Without changing anything, transcribe all of the entries.

※

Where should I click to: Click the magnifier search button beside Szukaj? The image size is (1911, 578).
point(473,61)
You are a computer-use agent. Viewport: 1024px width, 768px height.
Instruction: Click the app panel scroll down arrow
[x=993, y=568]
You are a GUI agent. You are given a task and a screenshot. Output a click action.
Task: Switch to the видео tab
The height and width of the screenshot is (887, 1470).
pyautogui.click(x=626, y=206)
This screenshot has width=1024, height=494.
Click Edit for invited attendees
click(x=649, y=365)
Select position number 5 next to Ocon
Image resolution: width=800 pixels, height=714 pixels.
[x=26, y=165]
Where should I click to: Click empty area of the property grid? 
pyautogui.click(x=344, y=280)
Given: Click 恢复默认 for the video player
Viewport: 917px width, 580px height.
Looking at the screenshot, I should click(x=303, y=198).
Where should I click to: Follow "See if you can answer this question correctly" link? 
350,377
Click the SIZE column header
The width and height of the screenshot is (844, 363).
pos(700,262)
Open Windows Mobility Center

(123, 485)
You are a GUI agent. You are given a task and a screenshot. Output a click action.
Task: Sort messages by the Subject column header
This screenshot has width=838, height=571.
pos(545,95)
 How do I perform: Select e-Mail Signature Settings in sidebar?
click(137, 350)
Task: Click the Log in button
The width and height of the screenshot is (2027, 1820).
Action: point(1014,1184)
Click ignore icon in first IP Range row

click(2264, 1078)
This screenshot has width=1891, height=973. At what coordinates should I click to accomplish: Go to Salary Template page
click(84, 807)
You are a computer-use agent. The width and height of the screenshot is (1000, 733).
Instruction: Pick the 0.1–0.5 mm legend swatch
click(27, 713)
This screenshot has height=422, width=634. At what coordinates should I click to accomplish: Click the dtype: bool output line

※

SOLUTION »
Where should I click to: Click the magnifier search button beside Szukaj? The image size is (1911, 578).
point(473,61)
You are a computer-use agent. Viewport: 1024px width, 768px height.
Instruction: Click the app panel scroll down arrow
[x=993, y=568]
You are a GUI agent. You are given a task and a screenshot. Output a click action.
Task: Switch to the видео tab
The height and width of the screenshot is (887, 1470).
pyautogui.click(x=626, y=206)
This screenshot has width=1024, height=494.
Click Edit for invited attendees
click(x=649, y=365)
Select position number 5 next to Ocon
Image resolution: width=800 pixels, height=714 pixels.
[x=26, y=165]
Where should I click to: Click empty area of the property grid? 
pyautogui.click(x=344, y=280)
Given: Click 恢复默认 for the video player
Viewport: 917px width, 580px height.
Looking at the screenshot, I should click(x=303, y=198).
Where should I click to: Follow "See if you can answer this question correctly" link? 
350,377
Click the SIZE column header
The width and height of the screenshot is (844, 363).
pos(700,262)
Open Windows Mobility Center

(123, 485)
You are a GUI agent. You are given a task and a screenshot. Output a click action.
Task: Sort messages by the Subject column header
This screenshot has width=838, height=571.
pos(545,95)
 How do I perform: Select e-Mail Signature Settings in sidebar?
click(137, 350)
Task: Click the Log in button
The width and height of the screenshot is (2027, 1820).
Action: point(1014,1184)
Click ignore icon in first IP Range row

click(2264, 1078)
This screenshot has width=1891, height=973. At what coordinates should I click to accomplish: Go to Salary Template page
click(84, 807)
You are a computer-use agent. The width and height of the screenshot is (1000, 733).
Instruction: Pick the 0.1–0.5 mm legend swatch
click(27, 713)
This screenshot has height=422, width=634. At what coordinates should I click to accomplish: Click the dtype: bool output line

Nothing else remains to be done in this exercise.